Applies bias_k and bias_v to the key and value tensors, updating the attention mask and key padding mask accordingly.

Parameters:
  • k (torch.Tensor) – Key tensor.

  • v (torch.Tensor) – Value tensor.

  • bsz (int) – Batch size.

  • attn_mask (torch.Tensor) – Attention mask

  • key_padding_mask (torch.Tensor) – Key padding mask.

Returns:

Tuple[torch.Tensor, torch.Tensor, Optional[torch.Tensor], Optional[torch.Tensor]] – attention mask, and key padding mask.

Return type:

Updated key, value,

apply_sparse_mask(attn_weights, tgt_len: int, src_len: int, bsz: int)[source]

Applies a sparse mask to the attention weights.

Parameters:
  • attn_weights (torch.Tensor) – The attention weights tensor of shape (batch_size * num_heads, tgt_len, src_len).

  • tgt_len (int) – The target sequence length.

  • src_len (int) – The source sequence length.

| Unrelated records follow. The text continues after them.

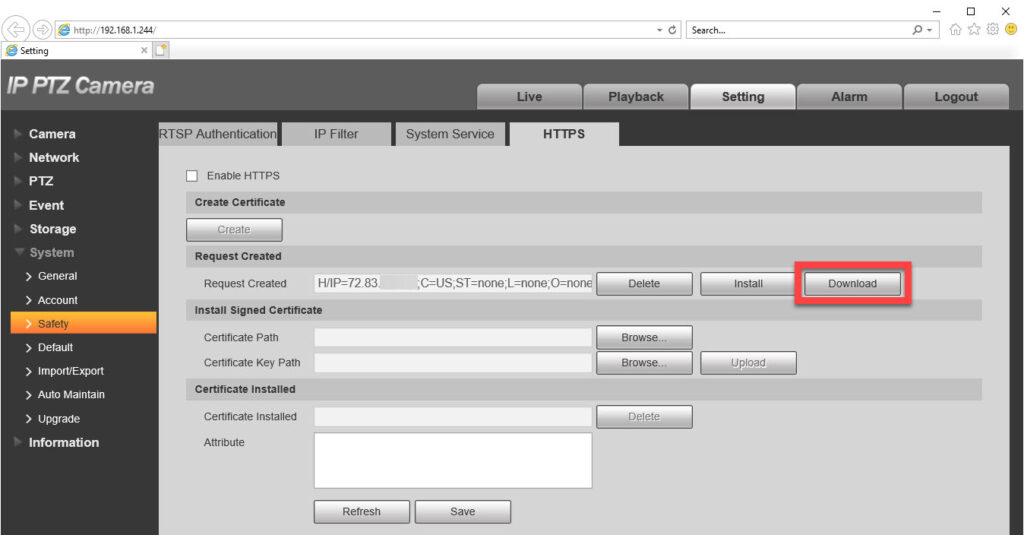The width and height of the screenshot is (1024, 535).
Task: Open the browser tools gear icon
Action: click(993, 30)
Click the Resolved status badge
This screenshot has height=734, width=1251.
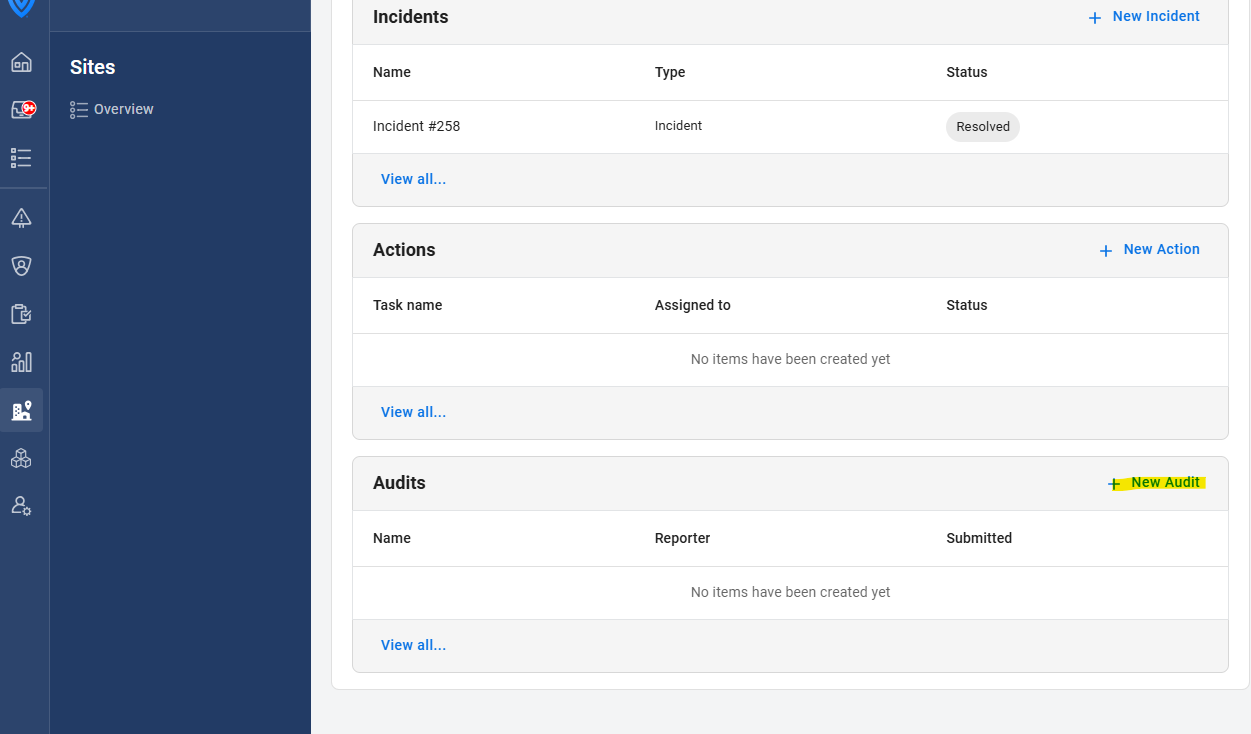click(982, 127)
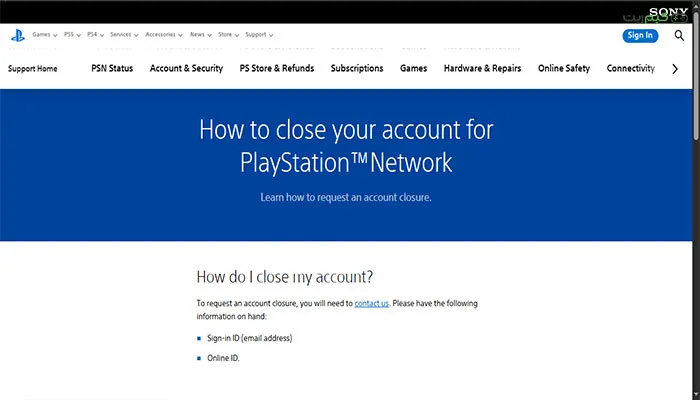Expand the News dropdown menu
This screenshot has width=700, height=400.
pos(201,35)
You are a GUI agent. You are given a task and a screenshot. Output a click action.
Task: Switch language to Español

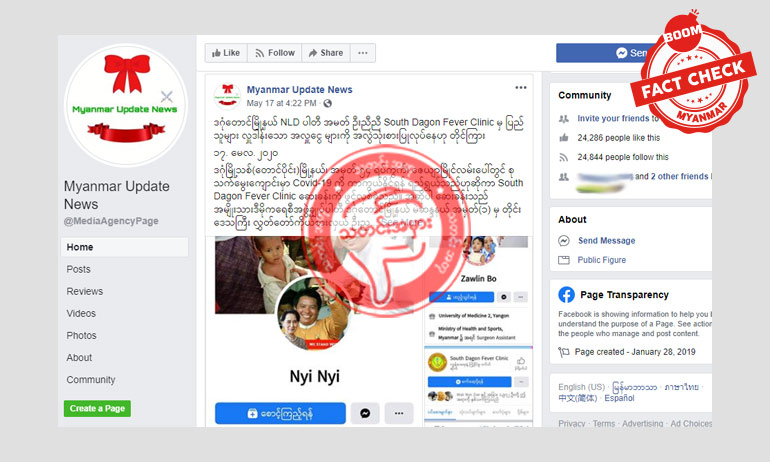pos(619,398)
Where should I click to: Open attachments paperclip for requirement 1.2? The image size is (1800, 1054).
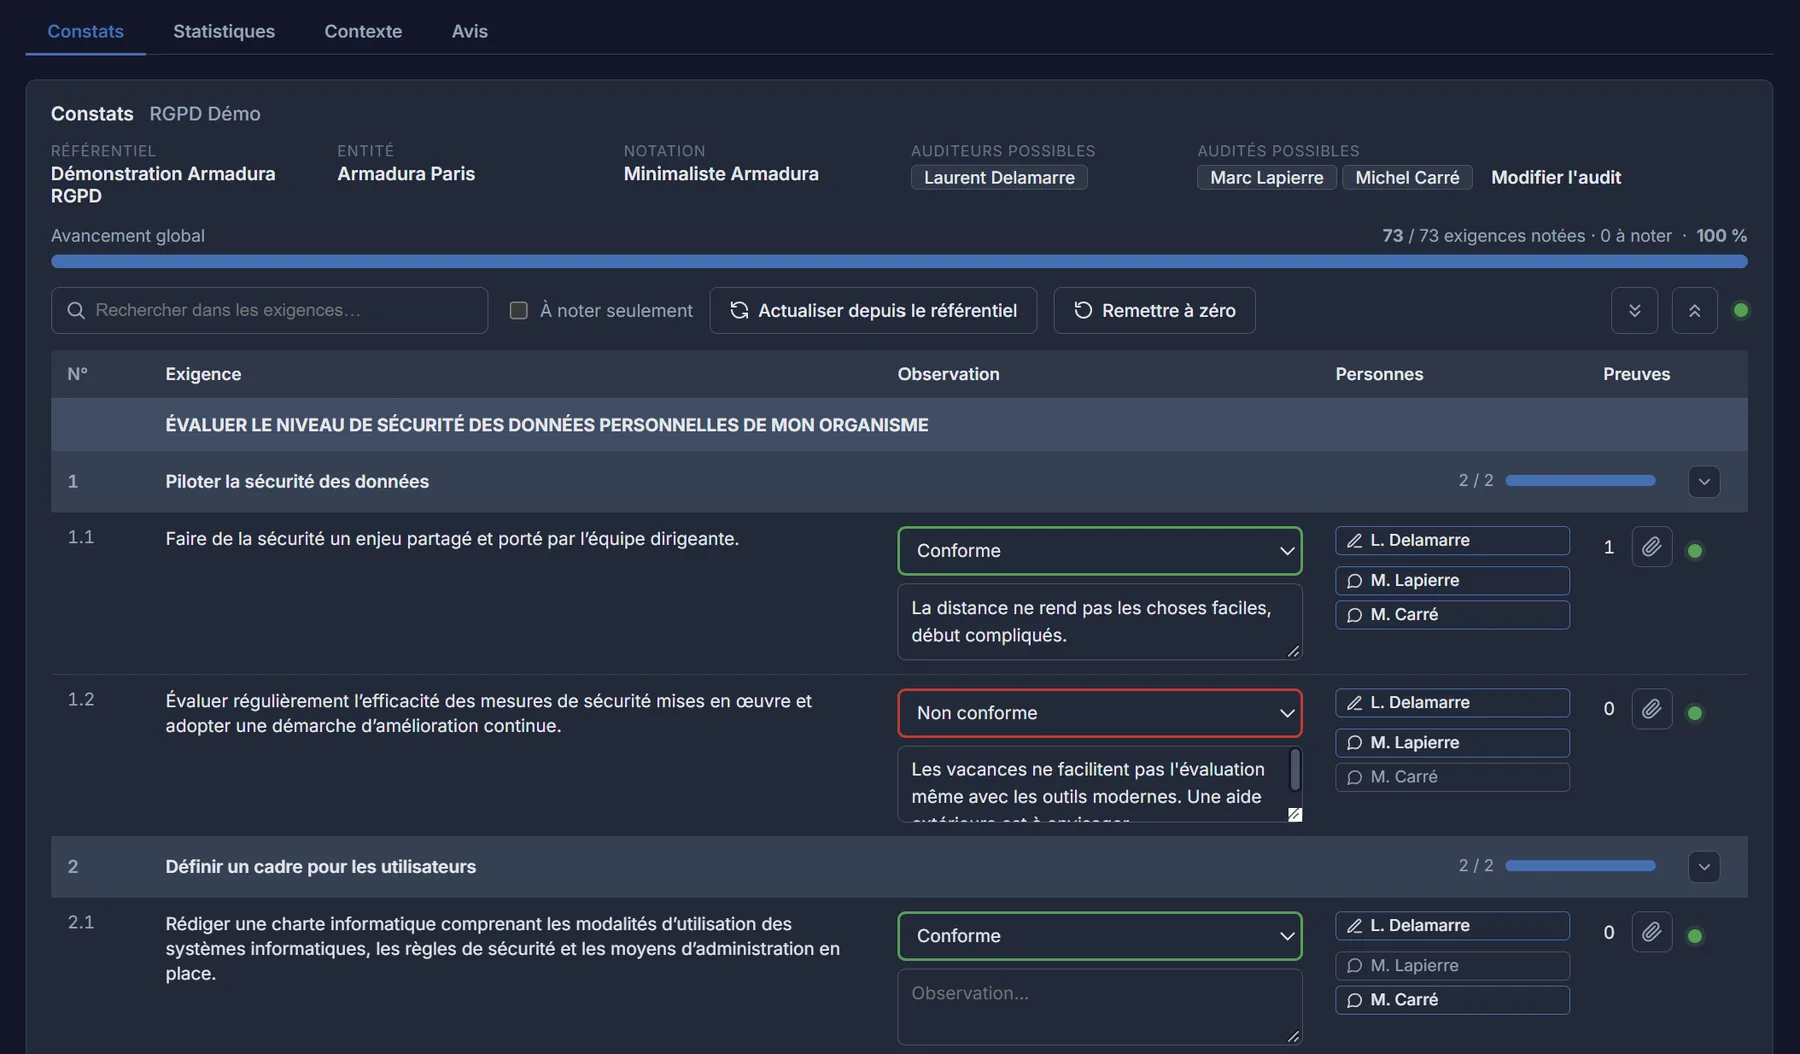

  • bsz (int) – The batch size.

Returns:

The (potentially modified) attention weights tensor. By default, this is the same as the input tensor.

Return type:

torch.Tensor

speechbrain.lobes.models.beats.init_bert_params(module: Module) None[source]

Initializes weights and biases for modules in the BERT model.

Parameters:

module (nn.Module) – The module to initialize. Can be one of nn.Linear, nn.Embedding, or MultiheadAttention.

class speechbrain.lobes.models.beats.BEATsConfig(cfg=None)[source]

Bases: object

Configuration class for the BEATs model.

This class defines the configuration for the BEATs model. It provides a default configuration that can be updated with custom settings via the update method.

Parameters:

cfg (dict, optional) – A dictionary containing custom configuration values. If provided, it will override the default settings.

update(cfg: dict)[source]

Updates the instance’s attributes with key-value pairs from a given configuration dictionary.

Parameters:

cfg (dict) – A dictionary containing the configuration values to update the instance with.